* [About this exercise] Render the lines from the start of the rows below through the line containing "at that location." as a Markdown table with the columns Number and Line, numbering each line and skipping blank ones. Leave the pictures out of the table.

============

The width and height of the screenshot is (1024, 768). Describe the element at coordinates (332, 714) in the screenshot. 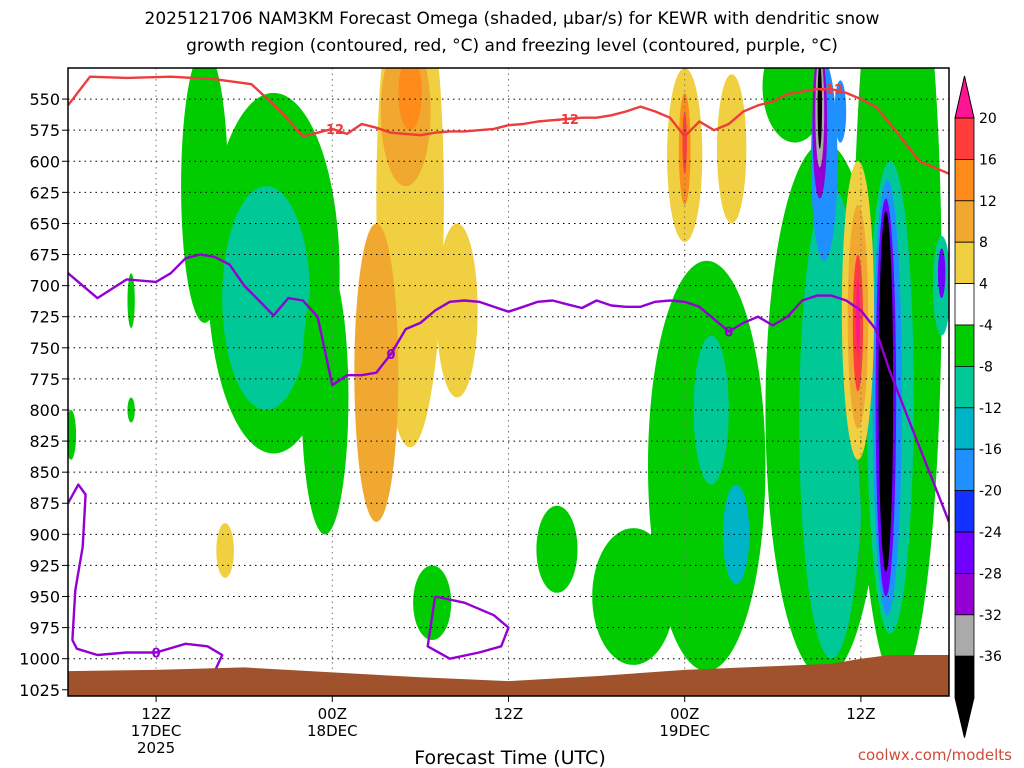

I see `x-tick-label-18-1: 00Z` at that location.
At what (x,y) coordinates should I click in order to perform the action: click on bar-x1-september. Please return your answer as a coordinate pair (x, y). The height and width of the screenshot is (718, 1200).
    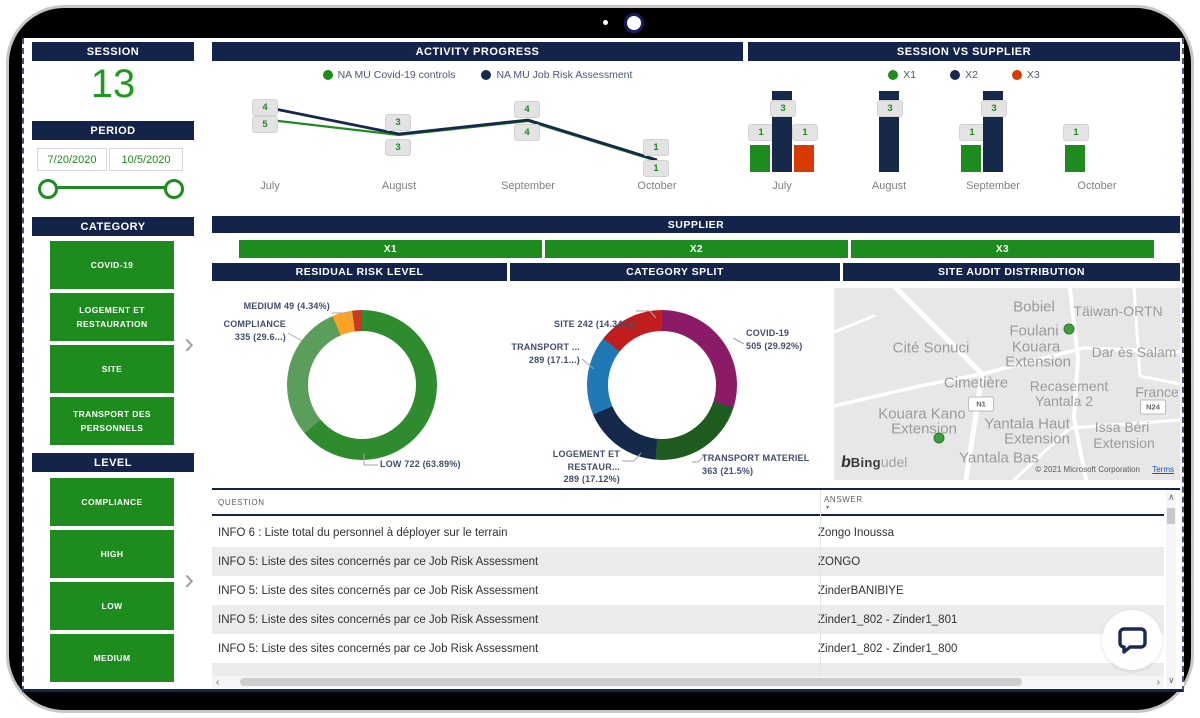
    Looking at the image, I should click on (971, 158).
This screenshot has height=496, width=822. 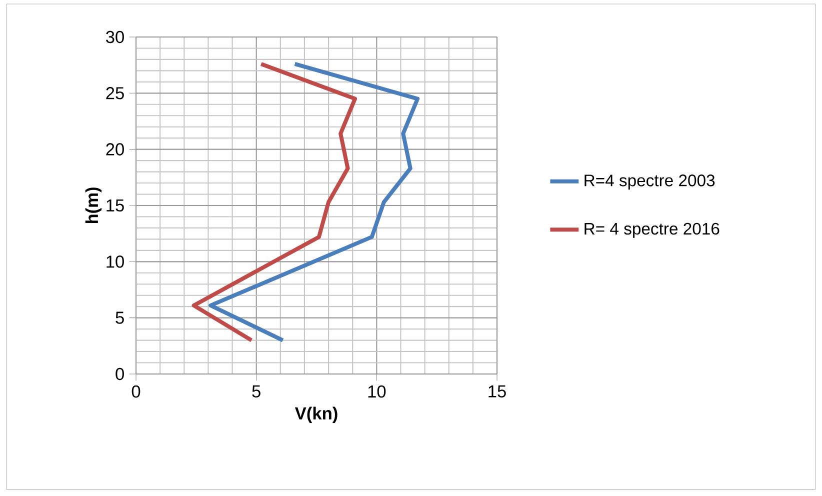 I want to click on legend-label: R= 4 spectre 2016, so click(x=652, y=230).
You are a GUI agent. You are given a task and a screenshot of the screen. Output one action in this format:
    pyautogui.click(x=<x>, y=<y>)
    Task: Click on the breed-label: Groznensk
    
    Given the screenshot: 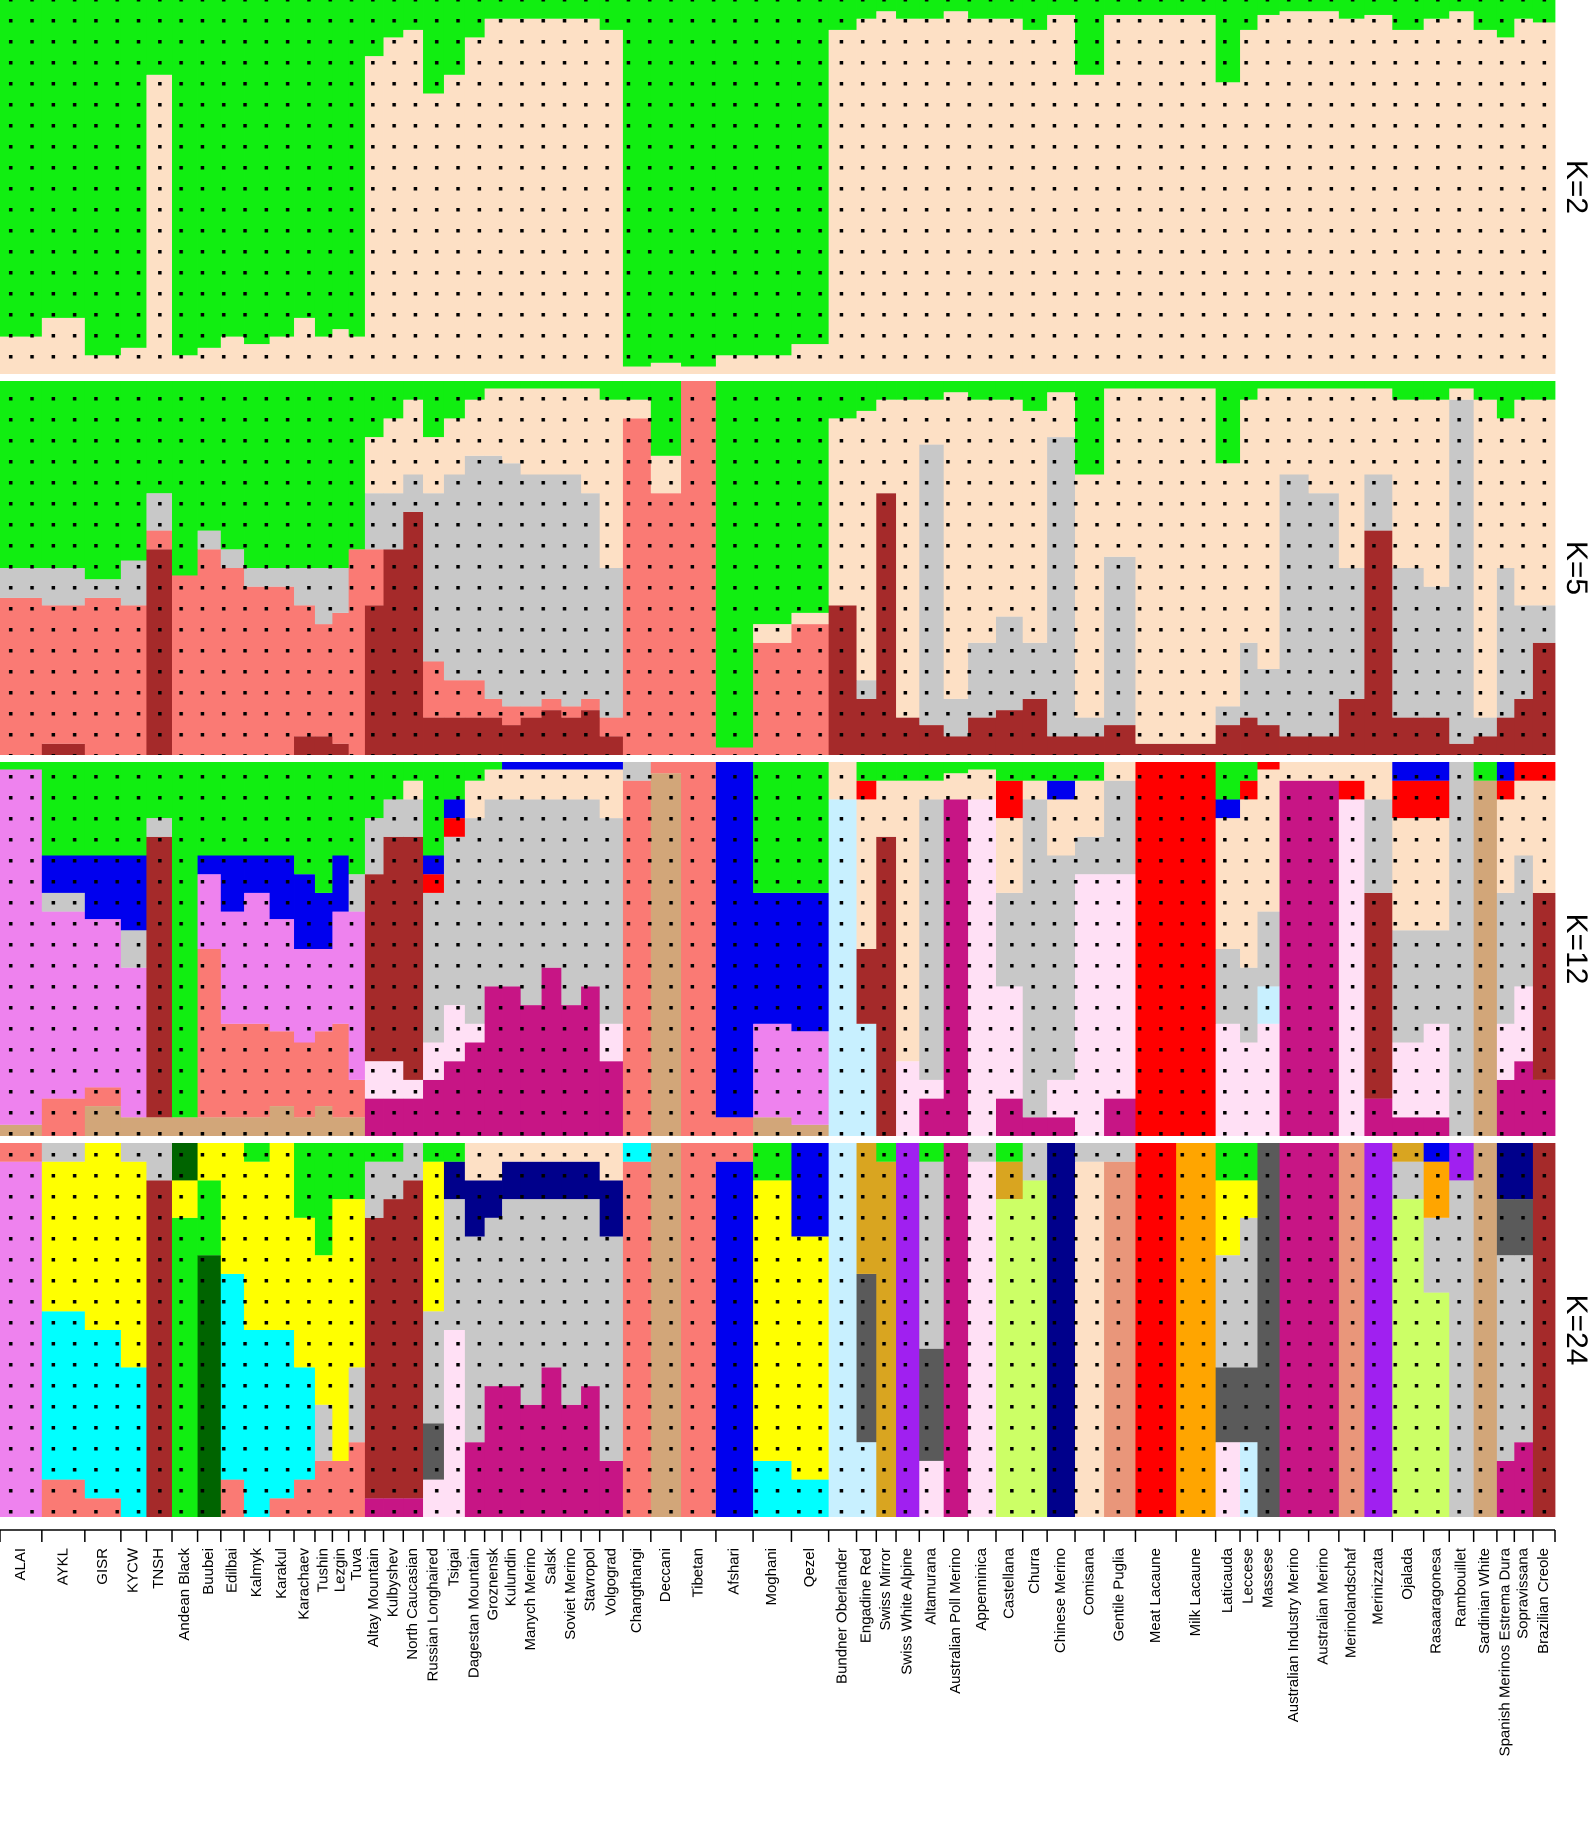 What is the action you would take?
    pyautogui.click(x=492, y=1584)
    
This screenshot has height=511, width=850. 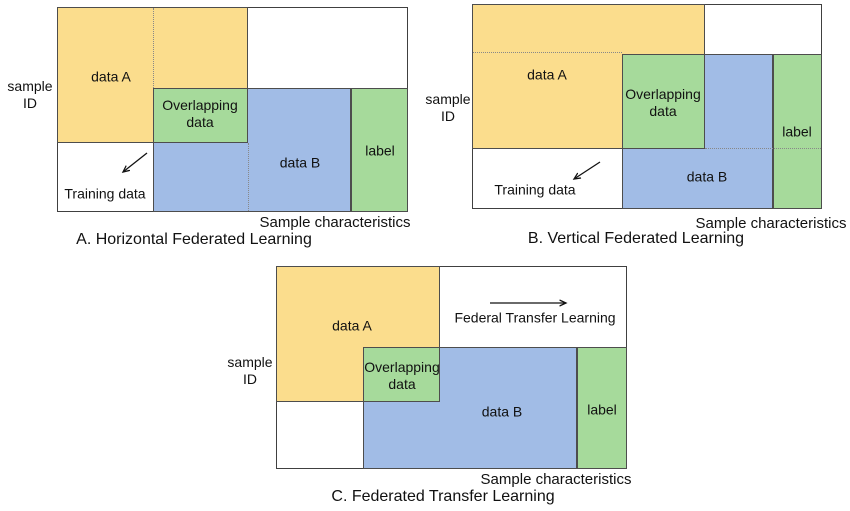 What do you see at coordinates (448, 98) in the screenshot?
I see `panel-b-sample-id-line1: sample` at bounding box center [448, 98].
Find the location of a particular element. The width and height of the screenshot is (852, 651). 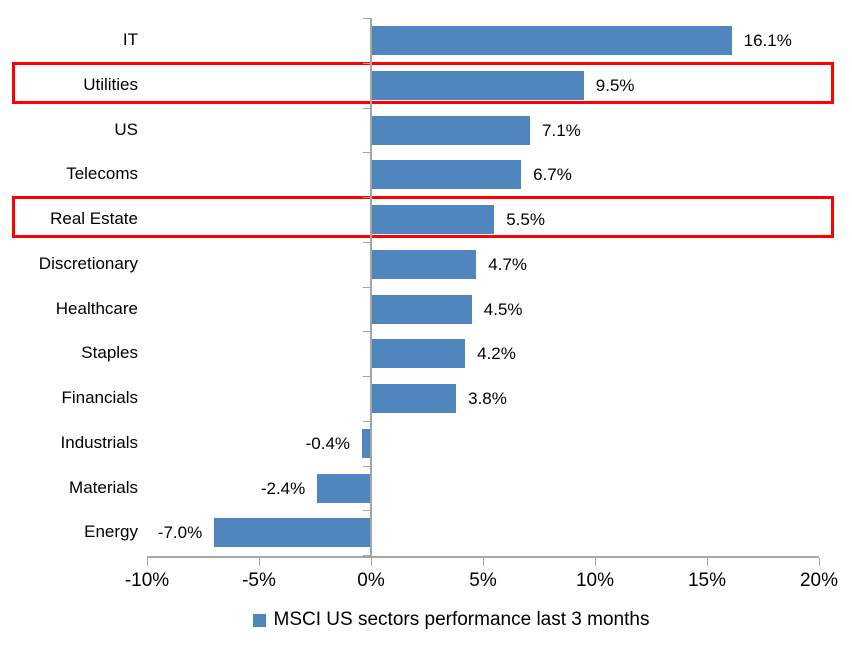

============

* [Your solution]
| Number | Line |
|---|---|
| 1 | The width and height of the screenshot is (1024, 768). Describe the element at coordinates (332, 714) in the screenshot.  |
| 2 | I see `x-tick-label-18-1: 00Z` at that location. |